Parece que la alegría de la fecha, sumada a los ingresos extras de esta época, resultan sumamente atractivos para aquellas parejas que han decidido unir sus vidas.

Los matrimonios, que de antemano suelen ser eventos de detalles, pueden generar, así como entusiasmo, momentos de mucha tensión y preocupación, sobre todo por el aspecto económico; sin embargo, según la experiencia de los casados, será un evento en el que siempre valdrá la pena invertir.

En República Dominicana la mayoría de matrimonios se registran en diciembre. De acuerdo con la Oficina Nacional de Estadísticas (ONE), en 2014 (año en el que se efectuaron 47 mil 235 bodas) se casaron seis mil 146 parejas en el mes 12; a esta cifra, le siguen las de enero y marzo, cuatro mil 702 y cuatro mil 82, respectivamente.

Para Katherine Polanco y Michael Liriano, novios durante cuatro años, los preparativos de boda han sido motivo de júbilo. Empezaron a prepararse desde hace un año y, según la novia, no han tenido que desquitar su estrés con nadie.
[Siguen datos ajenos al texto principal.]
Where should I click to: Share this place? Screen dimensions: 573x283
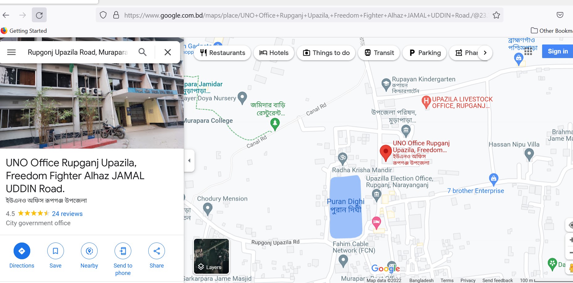tap(157, 251)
Polanco reconoce las dificultades de casarse en diciembre; sin embargo, destaca que, “es una ventaja porque si tienes familiares en el exterior o fuera de la ciudad, como ya están de vacaciones, se les hace más fácil trasladarse y acompañarte”.
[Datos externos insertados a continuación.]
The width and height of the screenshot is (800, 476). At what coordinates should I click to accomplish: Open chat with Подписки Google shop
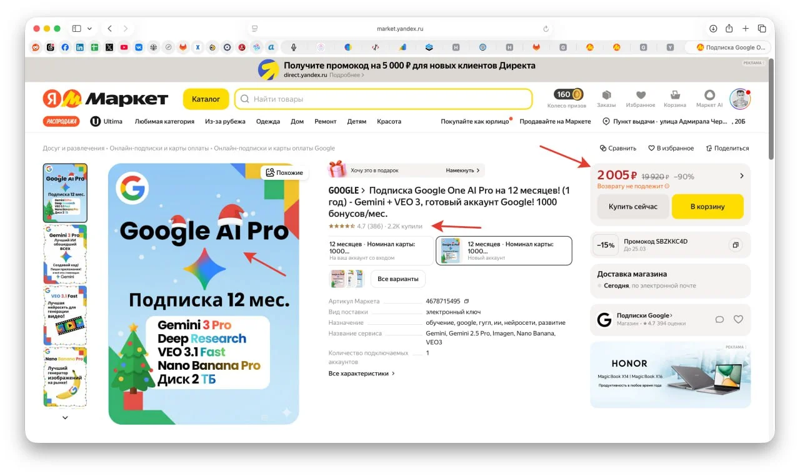coord(719,319)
La planificadora de bodas, o “wedding planner”, Ilsia Reyes dice que los mejores meses para casarse son marzo, octubre y noviembre. Resalta que ante las altas demandas que conllevan las fiestas navideñas, los costos aumentan de manera considerable.
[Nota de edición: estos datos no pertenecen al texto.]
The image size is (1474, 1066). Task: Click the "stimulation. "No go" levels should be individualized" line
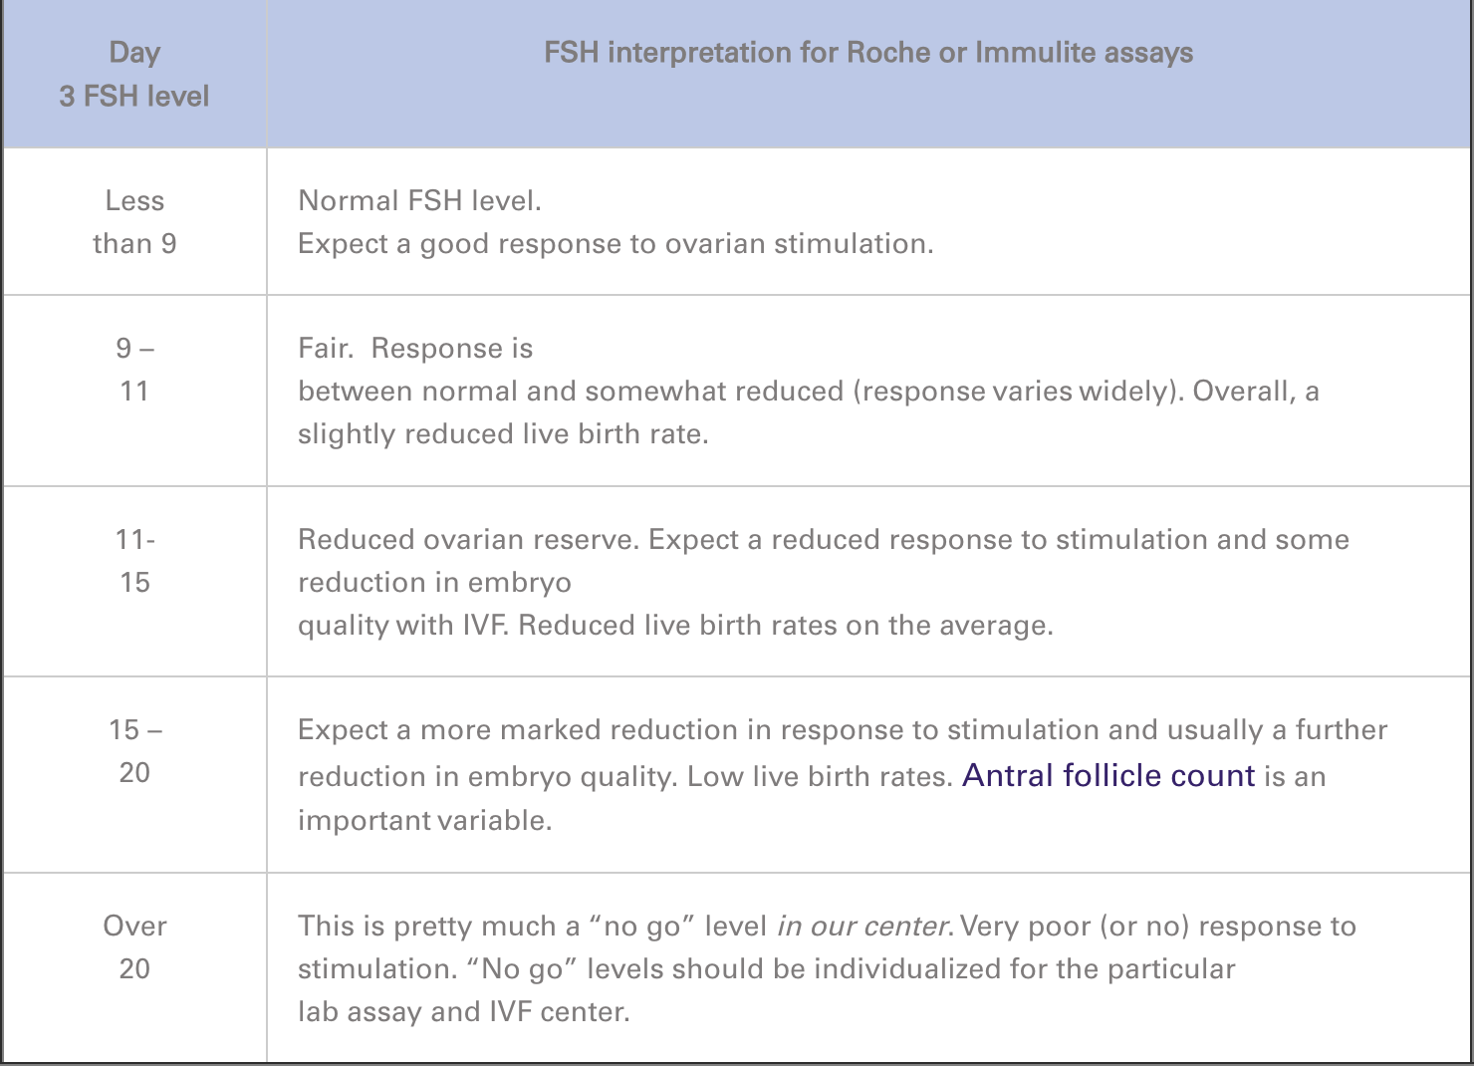click(x=766, y=969)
En este mes, “una boda sencilla, con el local poniéndolo los novios, ronda entre los 100 mil y 150 mil pesos”, resalta la experta.

“Ahora bien, si la boda es en diciembre y apartas en agosto, puedes encontrar paquetes de hasta 100 mil pesos”, explica Reyes, quien advierte que el último mes, en términos de costos, no es la opción más factible, a diferencia de fechas como marzo, octubre y noviembre. 

En definitiva, cada pareja decidirá cuándo casarse teniendo bien en claro de cuánto dispone y qué significa para los novios el mes seleccionado.